Available records:
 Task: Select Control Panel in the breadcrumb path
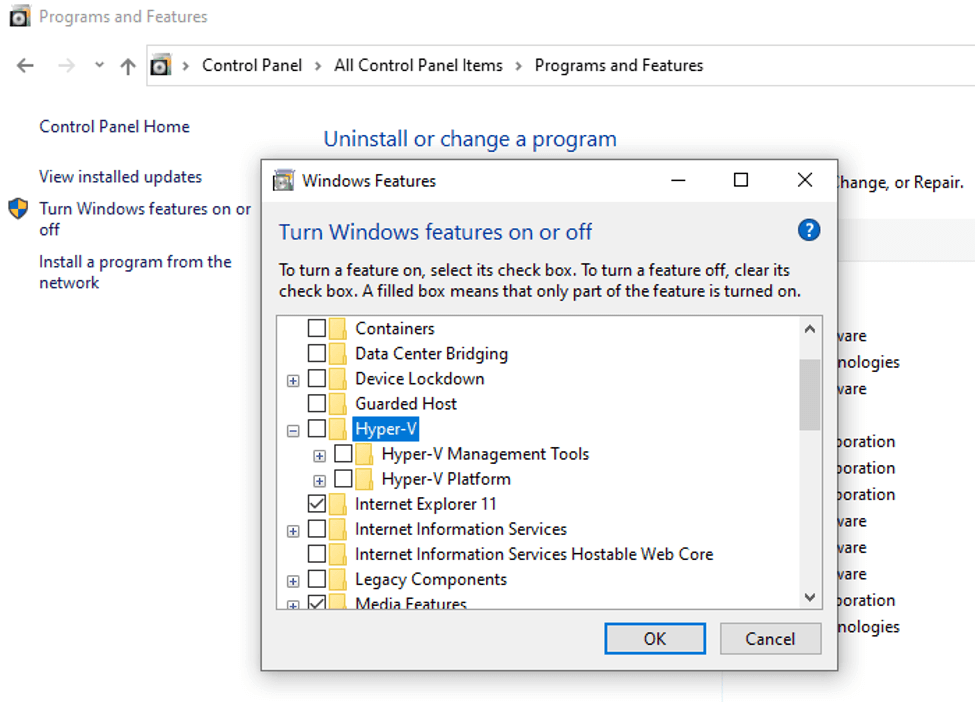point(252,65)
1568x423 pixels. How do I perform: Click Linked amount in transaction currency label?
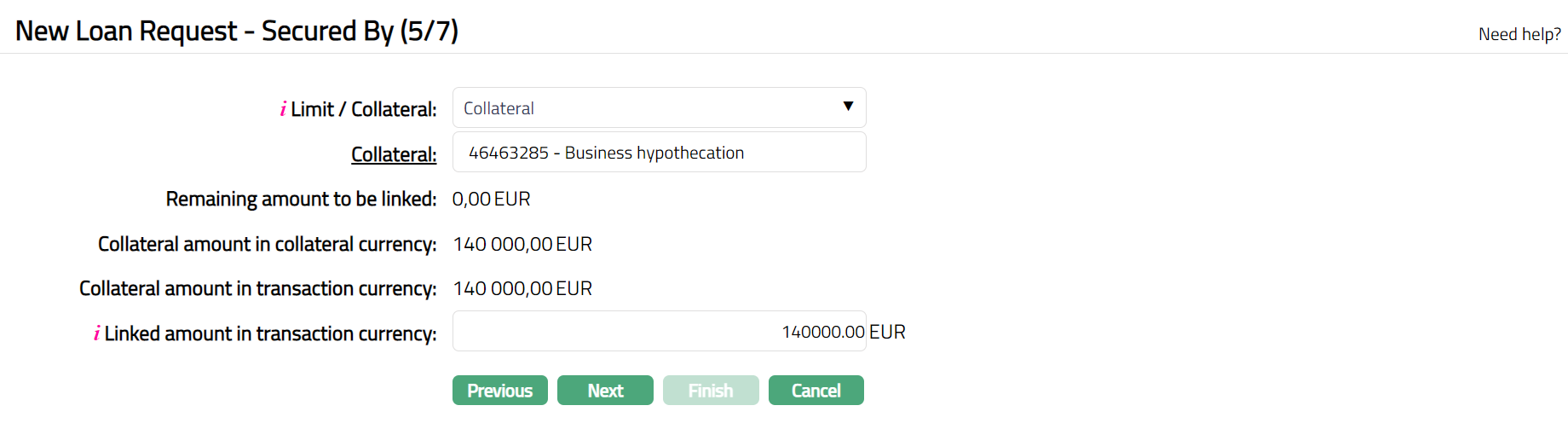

* * *

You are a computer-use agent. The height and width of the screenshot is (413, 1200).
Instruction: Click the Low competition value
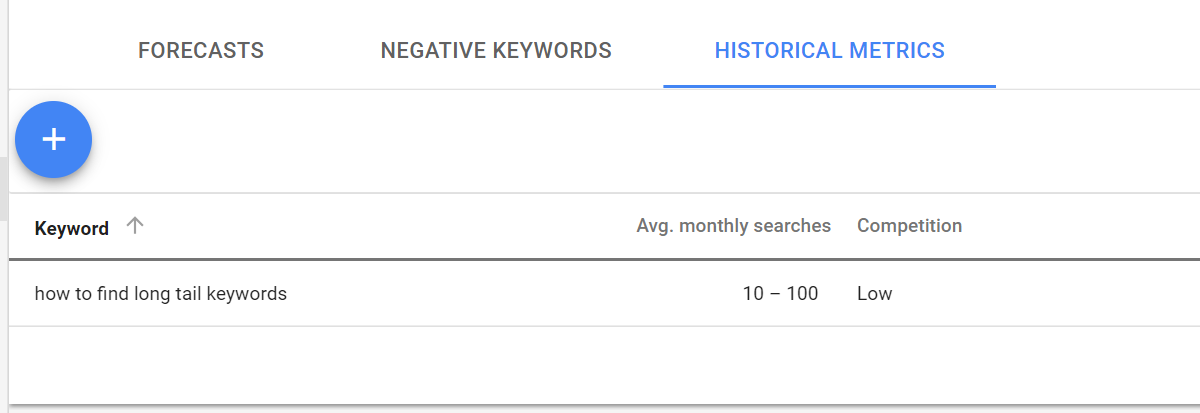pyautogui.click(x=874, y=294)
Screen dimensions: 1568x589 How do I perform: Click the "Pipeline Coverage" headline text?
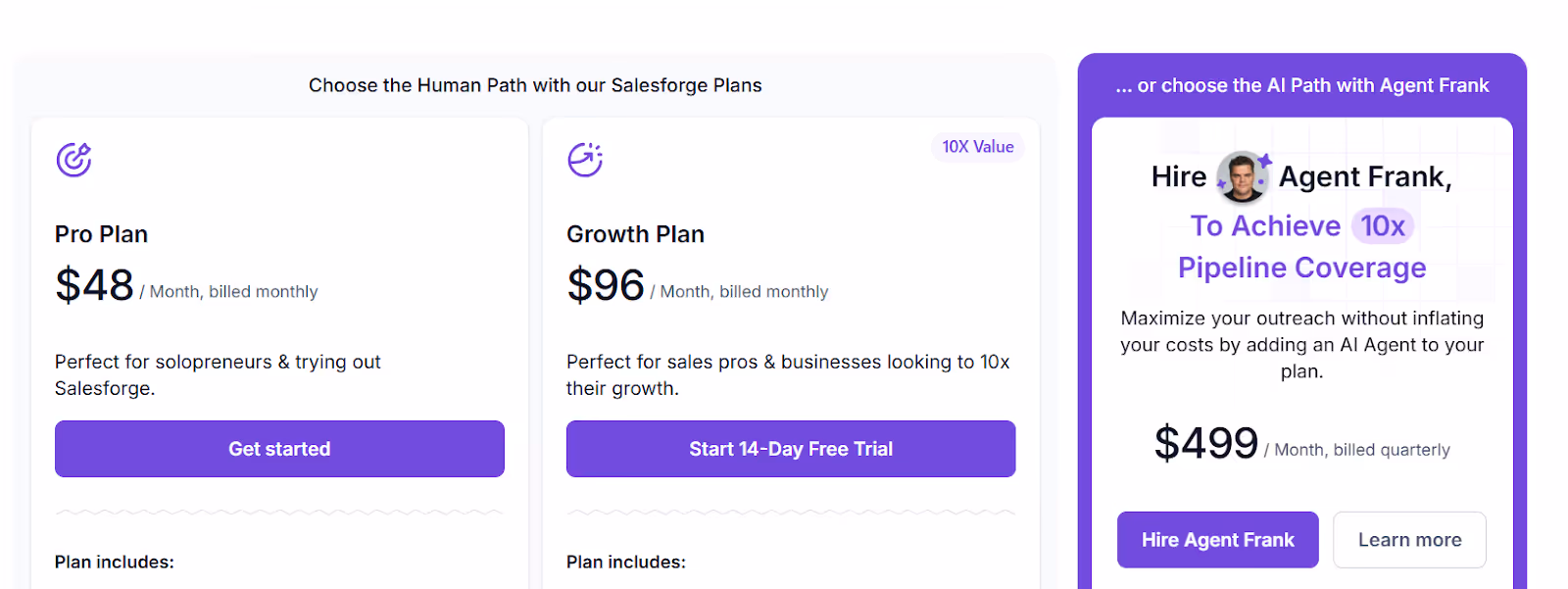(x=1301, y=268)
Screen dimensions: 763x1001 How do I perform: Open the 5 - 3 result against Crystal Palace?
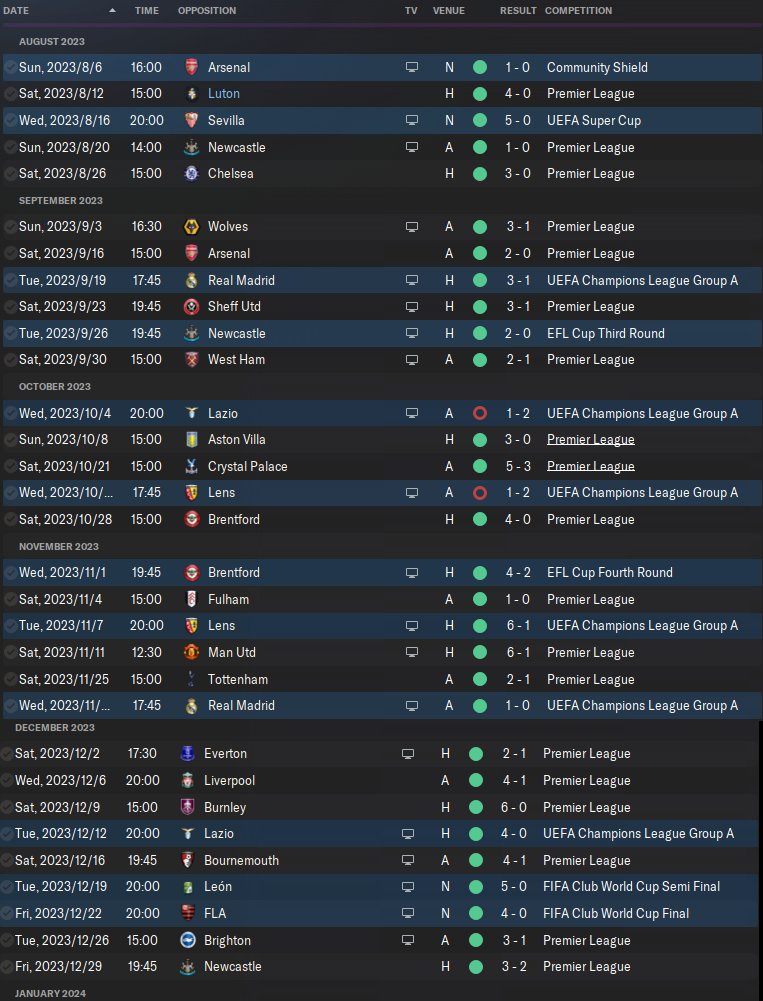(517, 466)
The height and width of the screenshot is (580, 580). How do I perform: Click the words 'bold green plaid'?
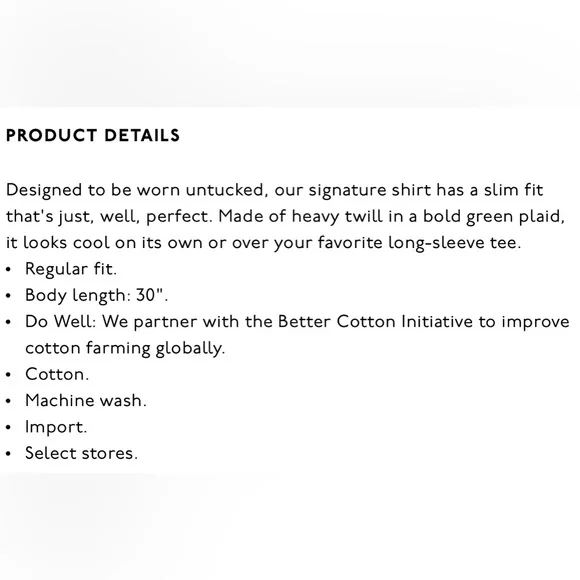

...

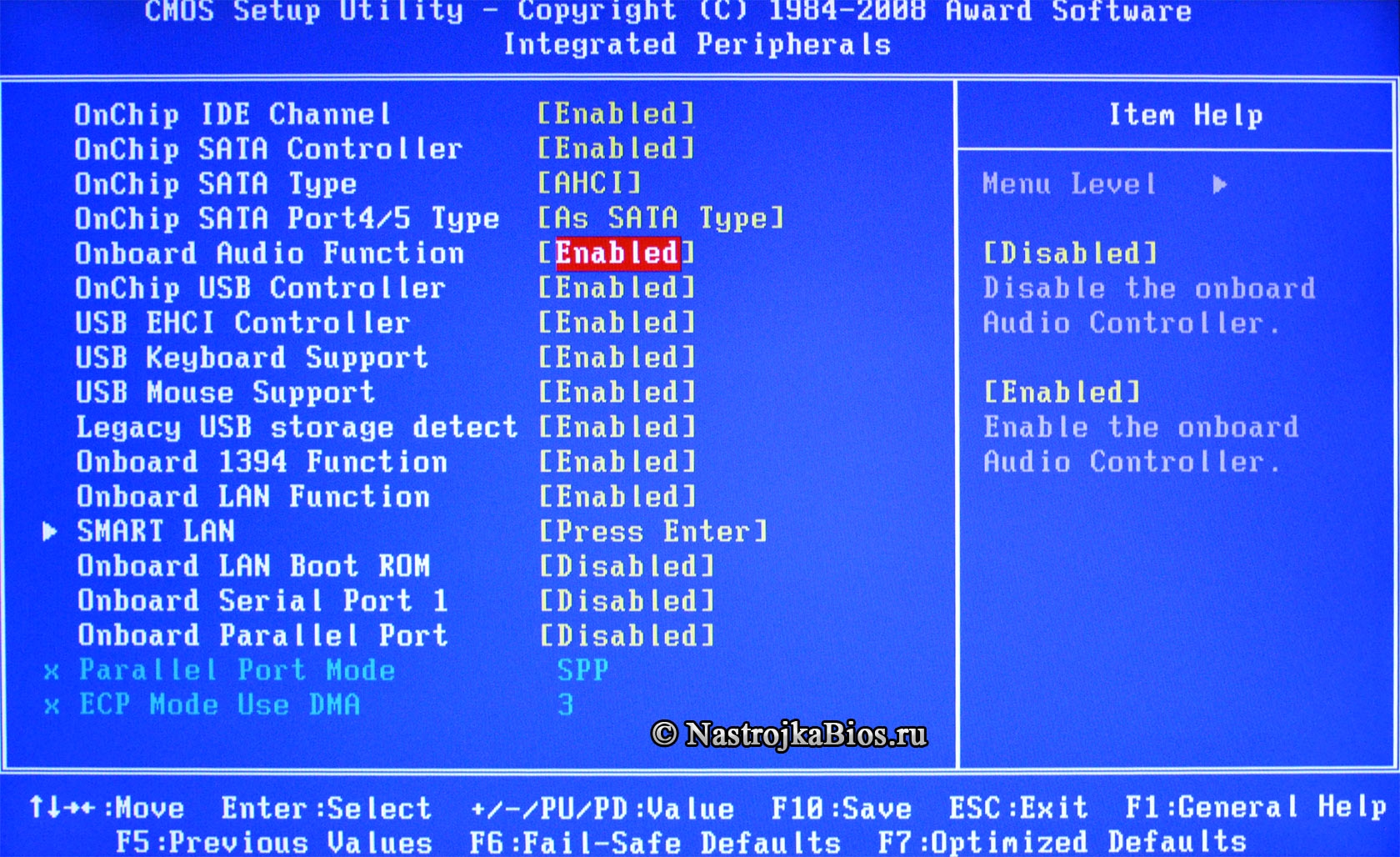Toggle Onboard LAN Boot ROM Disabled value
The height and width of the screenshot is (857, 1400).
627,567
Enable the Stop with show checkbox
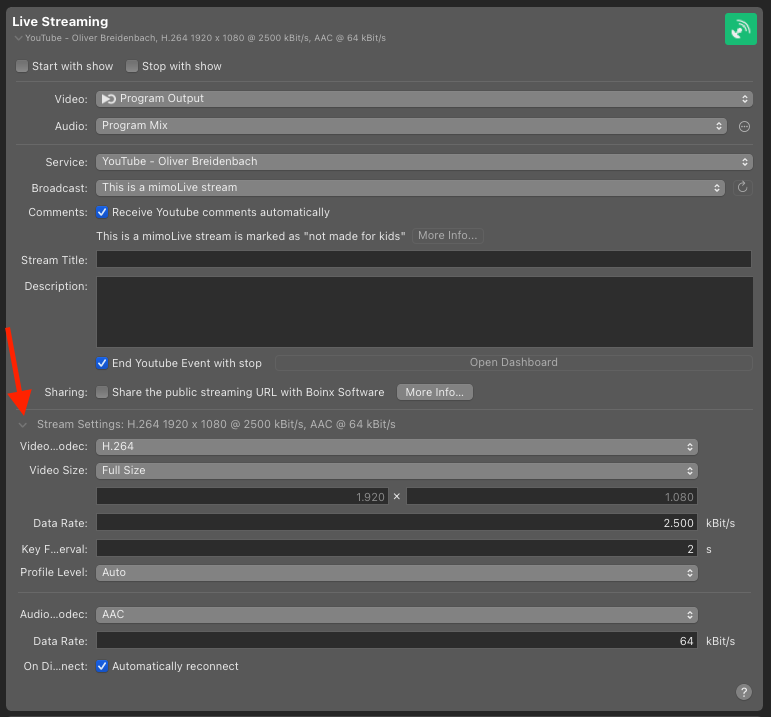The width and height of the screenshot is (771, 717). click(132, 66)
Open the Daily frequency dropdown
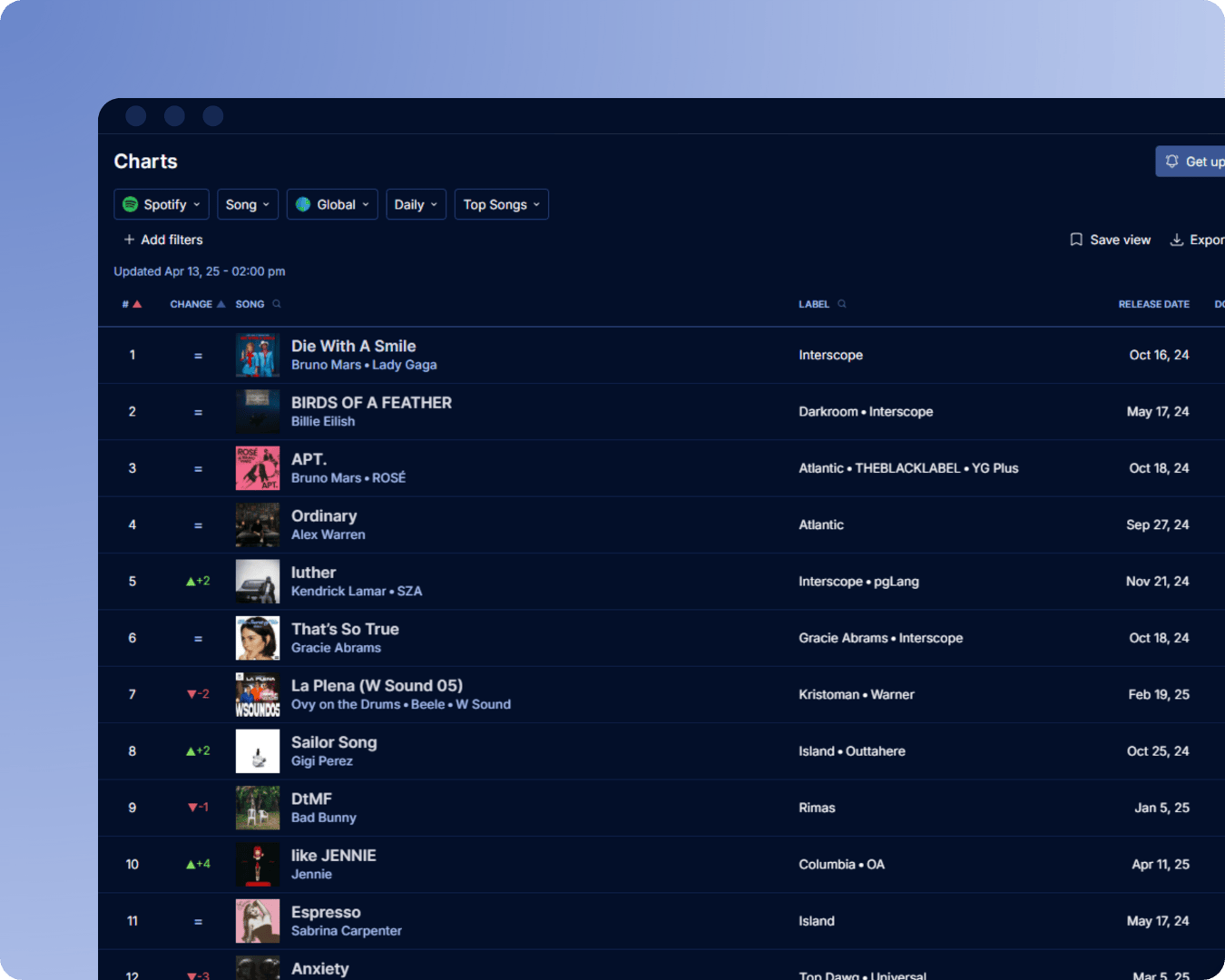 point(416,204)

What to produce:
Although the records hold pictures, the copy must not; give again exactly the lines from the one with "Screen dimensions: 763x1001" through the one with "The height and width of the screenshot is (580, 580).".

Your solution:
Screen dimensions: 763x1001 How do I perform: Open the 5 - 3 result against Crystal Palace?
(517, 466)
The height and width of the screenshot is (580, 580). How do I perform: Click the words 'bold green plaid'?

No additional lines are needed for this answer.